If we consider B to be not a single variable, but instead the set of all variables whose knowledge isolates A from all other variables C, we have found the "Markov blanket" of A. If we can find a Markov blanket of the class variable, we have built a minimal classifier--knowledge of the variables in set B are sufficient to determine the probability of A, without using any of the variables in C. We have used this concept of the Markov blanket of the disease class to perform feature set selection. We will look further, however, as variables which connect to the Markov blanket might still be of biochemical importance in understanding the disease, even though they are not the primary "biomarkers" in the usual sense.
Another important statistical technique we used is that of k-fold cross-validation (CV). We desired to study the stability of the feature selection method, and this type of cross-validation was well suited for that purpose. We repeated the cross-validation a number of times, randomizing the groups each pass. Using that protocol, each case is classified using a different training set. For 10-fold CV, for example, 90% of the cases are used to find classifier parameters to classify the other 10%. By choosing new groups each repetition, a different 90% of cases are used to create the parameters, and a different classification may result.
While "leave one out" cross-validation is intrinsically more stable, it cannot be used in this fashion. Other methods such as bootstrap sampling were considered, but we chose k-fold CV (with k = 10) for its low bias and variance in this type of problem . To further reduce variance, we used stratified CV, in which a training group is chosen to have approximately the same distribution of classes as the original population.
Using these two tools of a Bayesian belief network and mutual information, we have taken the output of our advanced signal processing methods [3,4] and attempted to find diagnostic features, as well as build a classifier that could be used to separate future samples. More detail on the method can be found in Kuschner .
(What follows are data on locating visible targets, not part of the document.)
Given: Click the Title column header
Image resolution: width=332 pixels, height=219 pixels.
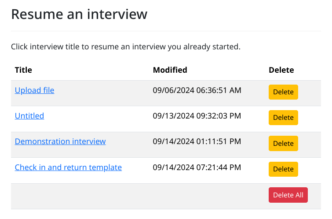Looking at the screenshot, I should pyautogui.click(x=23, y=70).
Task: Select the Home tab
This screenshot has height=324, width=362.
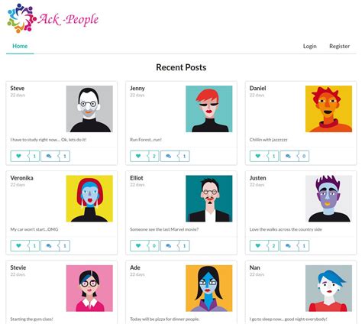Action: click(x=20, y=46)
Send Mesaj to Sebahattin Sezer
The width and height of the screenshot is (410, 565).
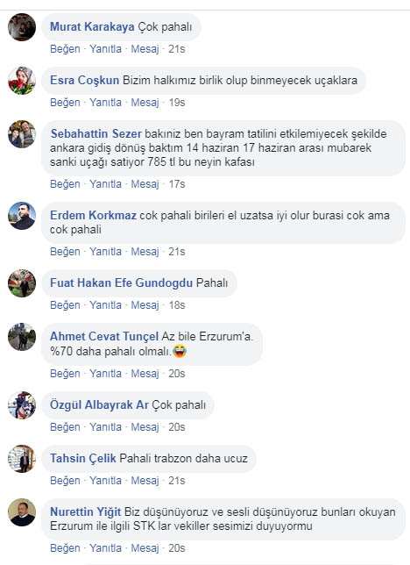pos(145,184)
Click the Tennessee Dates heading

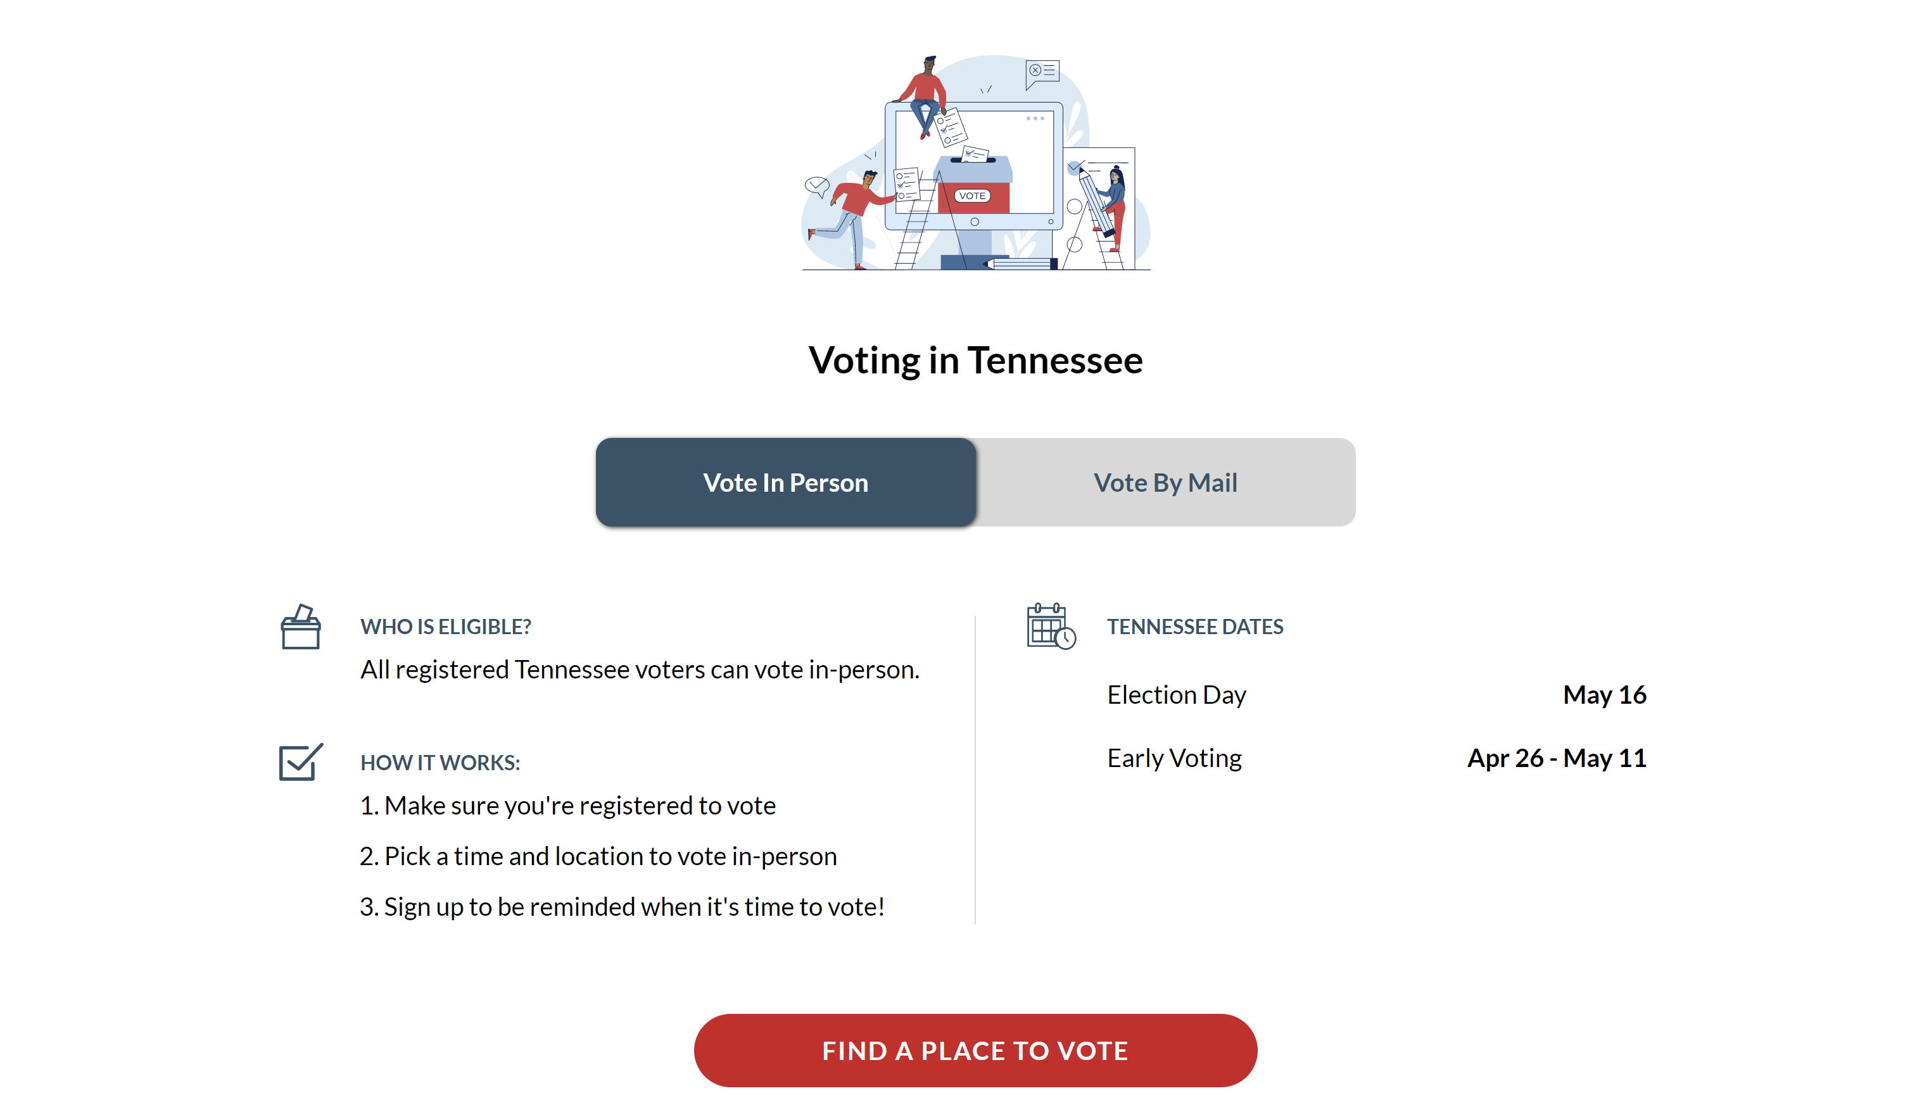pyautogui.click(x=1195, y=627)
The first step in our implementation is to determine all variables that show dependency with the class. We originally attempted to determine a threshold for mutual information significance by repeatedly and randomly permuting the class assignment of our data, computing the mutual information MI(class;feature) for each permutation, and finding the largest "random" mutual information which results. However, due to the mutual information maximization described below, strictly using this baseline mutual information value as a threshold to declare significance resulted in an unrealistic number of features with some connection to the class. The final methodology was empirical, increasing the threshold while monitoring the number of first level features, as well as the fraction of cases misclassified under cross-validation. Feature set sizes uniformly decreased, while error rates had a local minimum, pointing to a stable threshold value. Resource constraints prevented further investigation into a rule-based method of determining a significance threshold, and we hope to improve this aspect of our work at a later date. In the leukemia data described in the next section, a threshold of 3.2 times the "randomized" baseline provided stable feature sets with a reasonable number of features and minimal error rates.
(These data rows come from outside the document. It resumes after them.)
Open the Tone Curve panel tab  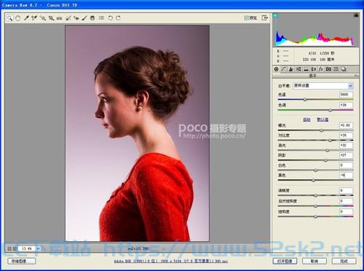pyautogui.click(x=284, y=69)
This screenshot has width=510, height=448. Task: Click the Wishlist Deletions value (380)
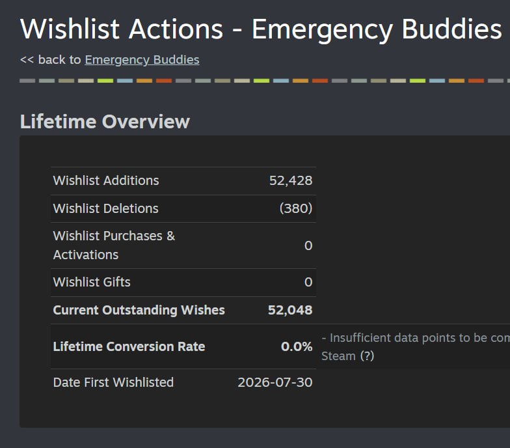click(295, 208)
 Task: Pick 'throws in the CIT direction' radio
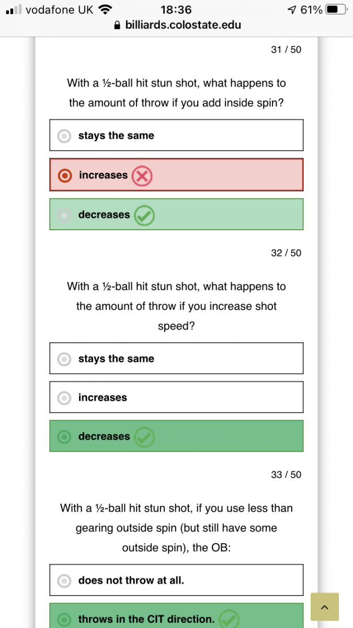point(64,620)
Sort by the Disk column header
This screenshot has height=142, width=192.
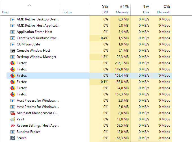[x=141, y=9]
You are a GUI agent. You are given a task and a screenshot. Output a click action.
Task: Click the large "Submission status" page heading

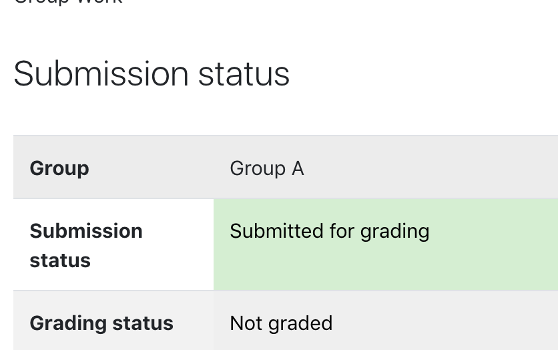coord(152,74)
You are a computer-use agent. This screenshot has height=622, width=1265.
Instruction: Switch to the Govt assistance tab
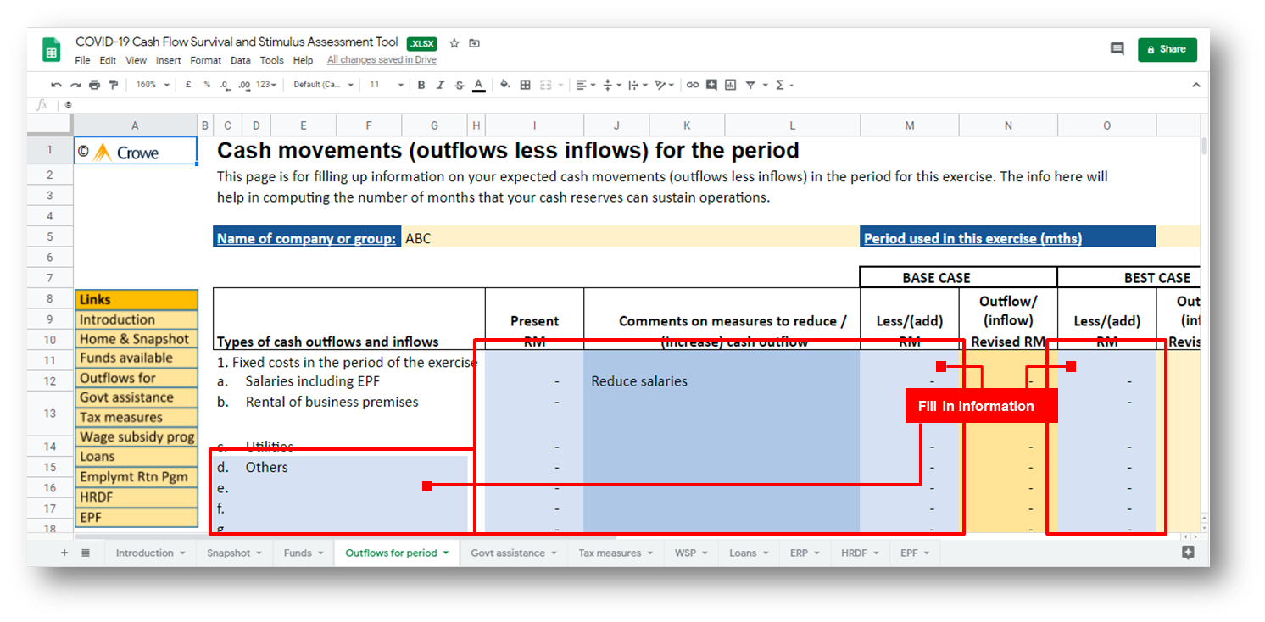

The abundance values for each feature were discretized into 3 bins - high, medium, and low - by maximizing the mutual information of that feature with the class. Thus for each feature, bin boundaries are swept from the maximum to the minimum empirical values, the data is discretized, and MI(class; discretized feature) is found. The bin boundaries that maximize this value are noted and the discrete values of the variables are used for all further calculations.
The three bin method was selected in order to isolate central values which provide little or no discrimination between groups. If a protein has higher abundance in disease samples, for instance, the high bin will have a large difference in the probability of occurrence given disease vs. normal, as will the low bin. The central bin will have nearly the same probability of occurrence regardless of disease state. Diagnostic features will have few cases in the central bin, and the maximized MI will reflect this. Figure 2 illustrates this technique.
Figure 2. Three bin discretization. A histogram of a variable when separated by group shows how central values with little discrimination are isolated, thereby maximizing mutual information between the variable's values and the class.
With a significance threshold set, all features with MI(class;feature) greater than the threshold are initially considered to have connection to the class variable. Graphically, directed arcs are created in the BN from the class node to each node representing a feature passing this test.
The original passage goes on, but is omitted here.